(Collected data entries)
-- Opening Marker --

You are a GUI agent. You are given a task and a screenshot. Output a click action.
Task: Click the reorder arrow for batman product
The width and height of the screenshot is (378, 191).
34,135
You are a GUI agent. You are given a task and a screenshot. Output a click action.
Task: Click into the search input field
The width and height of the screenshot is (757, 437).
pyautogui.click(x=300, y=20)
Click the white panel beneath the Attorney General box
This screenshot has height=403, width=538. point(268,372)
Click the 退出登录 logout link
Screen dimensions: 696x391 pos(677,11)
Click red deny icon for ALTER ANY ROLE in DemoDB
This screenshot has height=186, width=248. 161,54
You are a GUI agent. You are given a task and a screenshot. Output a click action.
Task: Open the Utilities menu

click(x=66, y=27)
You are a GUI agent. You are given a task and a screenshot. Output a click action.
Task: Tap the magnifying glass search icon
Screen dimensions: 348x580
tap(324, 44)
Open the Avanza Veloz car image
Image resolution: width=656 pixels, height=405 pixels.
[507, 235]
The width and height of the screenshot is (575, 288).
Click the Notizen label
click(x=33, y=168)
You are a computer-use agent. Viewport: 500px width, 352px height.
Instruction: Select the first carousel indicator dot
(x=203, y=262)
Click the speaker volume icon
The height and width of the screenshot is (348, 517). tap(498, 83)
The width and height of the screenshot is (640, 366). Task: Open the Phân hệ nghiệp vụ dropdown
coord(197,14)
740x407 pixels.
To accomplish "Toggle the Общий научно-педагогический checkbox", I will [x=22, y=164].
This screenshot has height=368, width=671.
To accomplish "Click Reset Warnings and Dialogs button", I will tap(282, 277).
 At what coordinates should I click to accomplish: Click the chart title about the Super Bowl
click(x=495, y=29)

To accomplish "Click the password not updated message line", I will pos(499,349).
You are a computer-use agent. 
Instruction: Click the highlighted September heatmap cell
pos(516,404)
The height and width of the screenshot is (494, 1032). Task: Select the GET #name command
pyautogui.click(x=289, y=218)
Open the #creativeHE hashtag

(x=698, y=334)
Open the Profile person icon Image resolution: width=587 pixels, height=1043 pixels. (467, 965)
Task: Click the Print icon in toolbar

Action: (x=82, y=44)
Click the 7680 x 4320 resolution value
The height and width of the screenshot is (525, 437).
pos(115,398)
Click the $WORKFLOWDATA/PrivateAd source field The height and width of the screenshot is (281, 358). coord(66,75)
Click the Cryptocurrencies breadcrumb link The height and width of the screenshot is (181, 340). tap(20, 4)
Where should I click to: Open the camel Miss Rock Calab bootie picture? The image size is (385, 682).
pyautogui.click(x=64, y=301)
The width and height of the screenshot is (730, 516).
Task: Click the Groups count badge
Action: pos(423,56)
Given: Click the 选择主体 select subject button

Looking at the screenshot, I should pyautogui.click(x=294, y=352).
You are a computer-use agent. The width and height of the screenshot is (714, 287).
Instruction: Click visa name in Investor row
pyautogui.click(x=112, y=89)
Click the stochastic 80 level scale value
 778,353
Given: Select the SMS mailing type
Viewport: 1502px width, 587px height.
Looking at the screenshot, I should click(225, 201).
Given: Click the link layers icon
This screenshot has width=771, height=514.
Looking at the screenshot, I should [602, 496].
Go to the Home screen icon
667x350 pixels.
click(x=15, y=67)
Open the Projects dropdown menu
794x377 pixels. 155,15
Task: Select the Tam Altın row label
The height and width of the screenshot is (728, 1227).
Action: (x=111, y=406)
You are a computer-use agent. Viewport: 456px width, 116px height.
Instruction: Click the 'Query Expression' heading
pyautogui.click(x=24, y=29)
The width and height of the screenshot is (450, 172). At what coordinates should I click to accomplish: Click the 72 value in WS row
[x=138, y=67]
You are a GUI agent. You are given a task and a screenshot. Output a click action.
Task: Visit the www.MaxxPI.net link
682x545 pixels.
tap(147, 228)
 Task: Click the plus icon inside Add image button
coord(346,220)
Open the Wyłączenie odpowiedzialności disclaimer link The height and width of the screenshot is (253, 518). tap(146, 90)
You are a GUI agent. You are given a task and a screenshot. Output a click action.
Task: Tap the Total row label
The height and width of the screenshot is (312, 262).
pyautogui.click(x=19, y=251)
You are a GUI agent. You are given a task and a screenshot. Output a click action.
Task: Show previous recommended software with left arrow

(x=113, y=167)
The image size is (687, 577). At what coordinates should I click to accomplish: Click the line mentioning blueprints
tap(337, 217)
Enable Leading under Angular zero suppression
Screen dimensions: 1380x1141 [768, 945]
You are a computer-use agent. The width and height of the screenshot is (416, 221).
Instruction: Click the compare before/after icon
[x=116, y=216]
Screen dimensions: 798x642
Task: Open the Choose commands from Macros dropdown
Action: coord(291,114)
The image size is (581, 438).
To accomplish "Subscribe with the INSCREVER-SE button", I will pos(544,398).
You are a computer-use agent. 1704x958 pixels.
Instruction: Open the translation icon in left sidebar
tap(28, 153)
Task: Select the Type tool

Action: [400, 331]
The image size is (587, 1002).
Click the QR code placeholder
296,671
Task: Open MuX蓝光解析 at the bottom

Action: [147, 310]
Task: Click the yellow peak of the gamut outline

-- Closing Marker --

- What the task requires -
Scan the entries above for lines with "search" in them, then report how many there are as a plain number.

- Expected answer -
2